El gobierno de Donald Trump ha activado un nuevo frente en su agenda migratoria: quitar la ciudadanía estadounidense a personas ya naturalizadas. No se trata de criminales convictos ni de amenazas reales a la seguridad nacional, sino de cualquier inmigrante que haya cometido un error en su formulario migratorio, incurrido en un delito civil o que, bajo criterios amplios y discrecionales, sea considerado “indeseable” por el Estado.
Un memorando interno del Departamento de Justicia, fechado el 11 de junio, instruye a los fiscales a priorizar los procesos de desnaturalización civil, un mecanismo poco común en las últimas décadas, y que ahora se pretende convertir en política de Estado. El proceso se desarrolla por la vía civil, lo que significa que los acusados no tienen derecho a un abogado público y que la carga de prueba es menor que en un caso penal. Esto pone en riesgo real a millones de personas naturalizadas legalmente.
El alcance de esta política va más allá de lo técnico o jurídico. Es ideológico. Es estructural. Y es profundamente peligroso.
Porque lo que se está gestando no es una simple “depuración administrativa”, sino una redefinición de la ciudadanía como privilegio revocable, no como derecho adquirido. Y con ello, se quiebra uno de los pilares fundamentales de la democracia estadounidense: la igualdad de todos los ciudadanos ante la ley.
En este contexto, cobra renovada relevancia uno de los textos más lúcidos del siglo XX. El poema atribuido a Bertolt Brecht, aunque escrito en otro tiempo y bajo otro régimen, resuena hoy con fuerza incómoda y actual:
«Primero se llevaron a los judíos,
pero como yo no era judío, no me importó.
Después se llevaron a los comunistas,
pero como yo no era comunista, tampoco me importó.
Luego se llevaron a los obreros,
pero como yo no era obrero, tampoco me importó.
Mas tarde se llevaron a los intelectuales,
pero como yo no era intelectual, tampoco me importó.
Después siguieron con los curas,
pero como yo no era cura, tampoco me importó.
Ahora vienen por mi, pero es demasiado tarde.»

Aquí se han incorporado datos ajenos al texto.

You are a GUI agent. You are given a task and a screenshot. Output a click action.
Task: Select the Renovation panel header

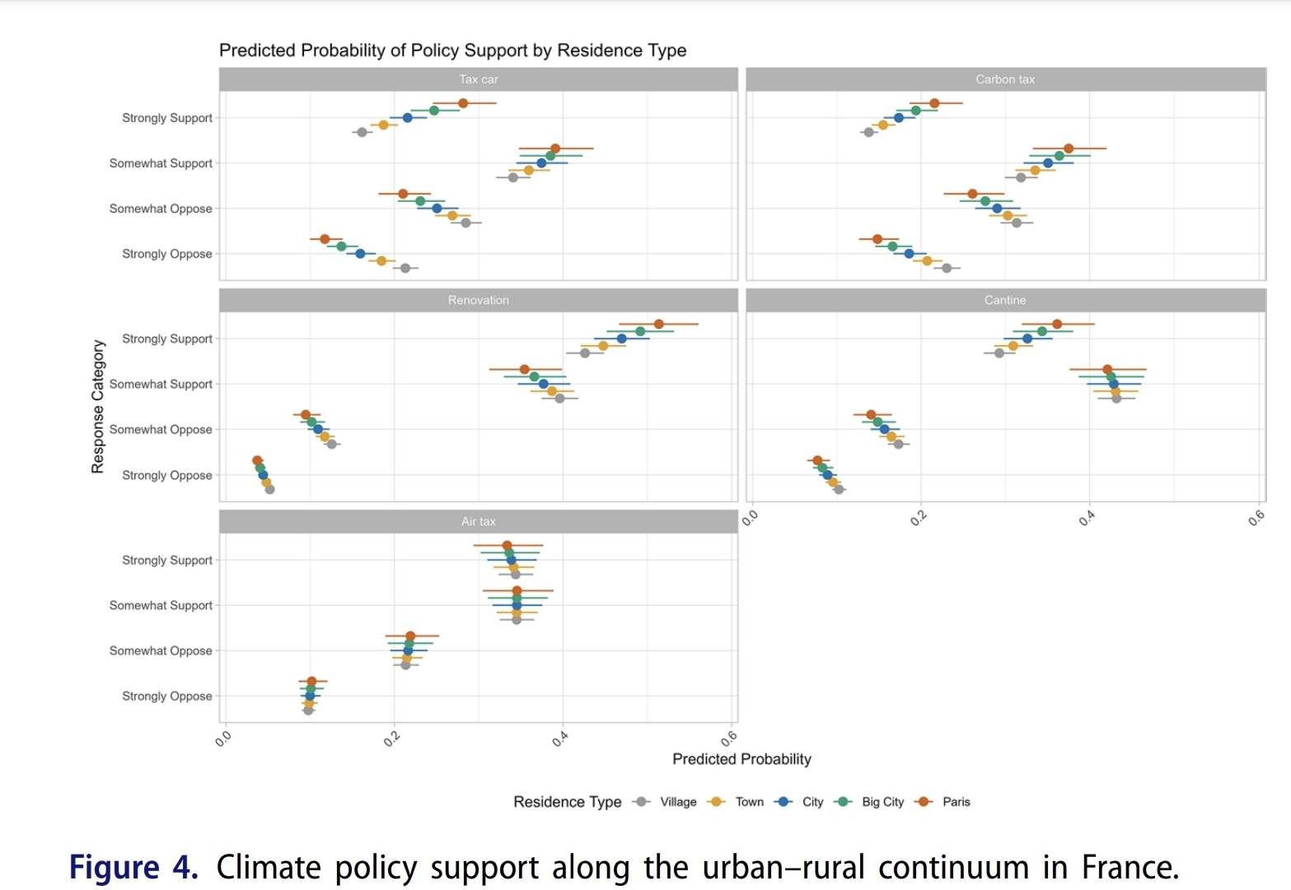(478, 300)
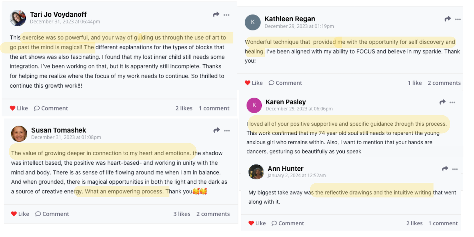
Task: Click share arrow on Tari Jo Voydanoff's post
Action: (x=216, y=15)
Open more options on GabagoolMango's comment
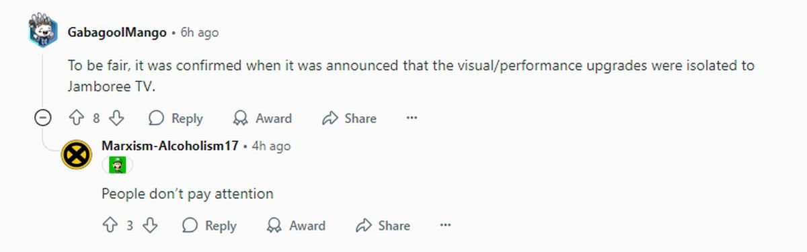The image size is (807, 252). click(x=412, y=118)
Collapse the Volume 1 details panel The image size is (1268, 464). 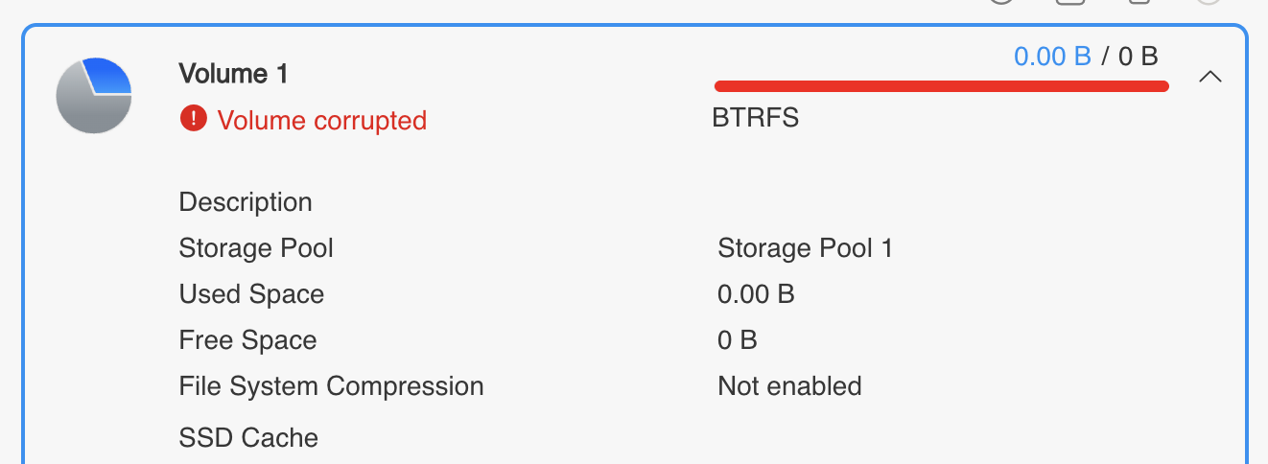(1210, 77)
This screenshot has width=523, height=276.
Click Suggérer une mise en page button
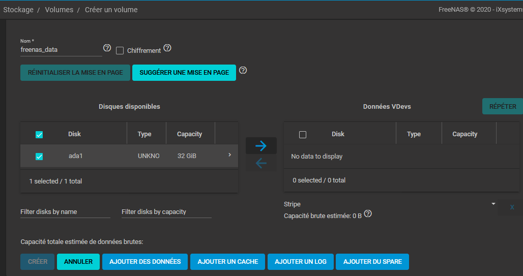pos(184,73)
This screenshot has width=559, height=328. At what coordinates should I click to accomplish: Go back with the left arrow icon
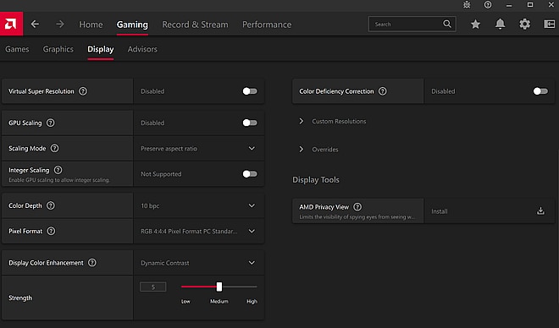(35, 25)
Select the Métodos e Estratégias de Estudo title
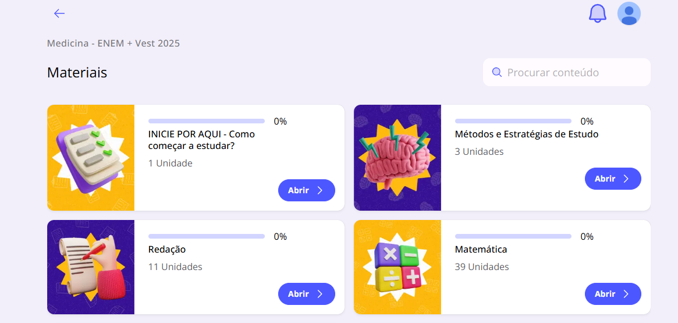Screen dimensions: 678x323 pos(527,134)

Durante la presidencia de Barack Obama, la desnaturalización se usó en casos excepcionales de fraude documentado. Bajo Trump, sin embargo, se promueve como una herramienta política de exclusión, habilitada para castigar, amedrentar o “depurar” a ciudadanos cuya fidelidad se pone en duda no por sus actos, sino por su origen.

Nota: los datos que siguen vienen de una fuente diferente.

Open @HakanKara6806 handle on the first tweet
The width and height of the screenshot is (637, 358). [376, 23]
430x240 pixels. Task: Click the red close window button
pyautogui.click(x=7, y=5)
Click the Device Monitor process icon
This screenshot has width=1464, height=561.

«La desnaturalización será una de las cinco prioridades del Departamento», afirmó el fiscal general adjunto Brett A. Shumate.
Esto incluye delitos vagamente definidos: fraude en Medicare, vínculos con organizaciones criminales, o simplemente haber mentido en el pasado. Pero el memorando es aún más amplio: autoriza a los fiscales a actuar incluso fuera de las categorías previstas, si lo consideran “apropiado”.
La Corte Suprema, además, ha despejado el camino para que estas políticas avancen, al limitar la capacidad de los tribunales inferiores de bloquear órdenes presidenciales, una decisión que muchos temen abre la puerta a futuras restricciones, como la eliminación de la ciudadanía por nacimiento, consagrada en la Decimocuarta Enmienda.
Lo que está en juego no es solo el destino de millones de ciudadanos naturalizados, sino el sentido mismo de ciudadanía en Estados Unidos. Si se puede retirar a discreción, ya no es un derecho: es una concesión frágil, que puede desaparecer por razones políticas, ideológicas o administrativas.
Y lo más alarmante es el silencio con el que gran parte de la sociedad observa esta deriva. Como si el problema no nos concerniera. Como si no nos pudiera pasar.
Pero si algo enseña el poema de Brecht es que el autoritarismo siempre avanza en escalones, y que cada escalón ignorado, cada injusticia tolerada, cada derecho vulnerado “al otro”, es una antesala de lo que puede ocurrirnos a todos.
Hoy es el ciudadano naturalizado.
Mañana, el opositor.
Después, el periodista.
Luego, tú.
No esperemos a que sea demasiado tarde.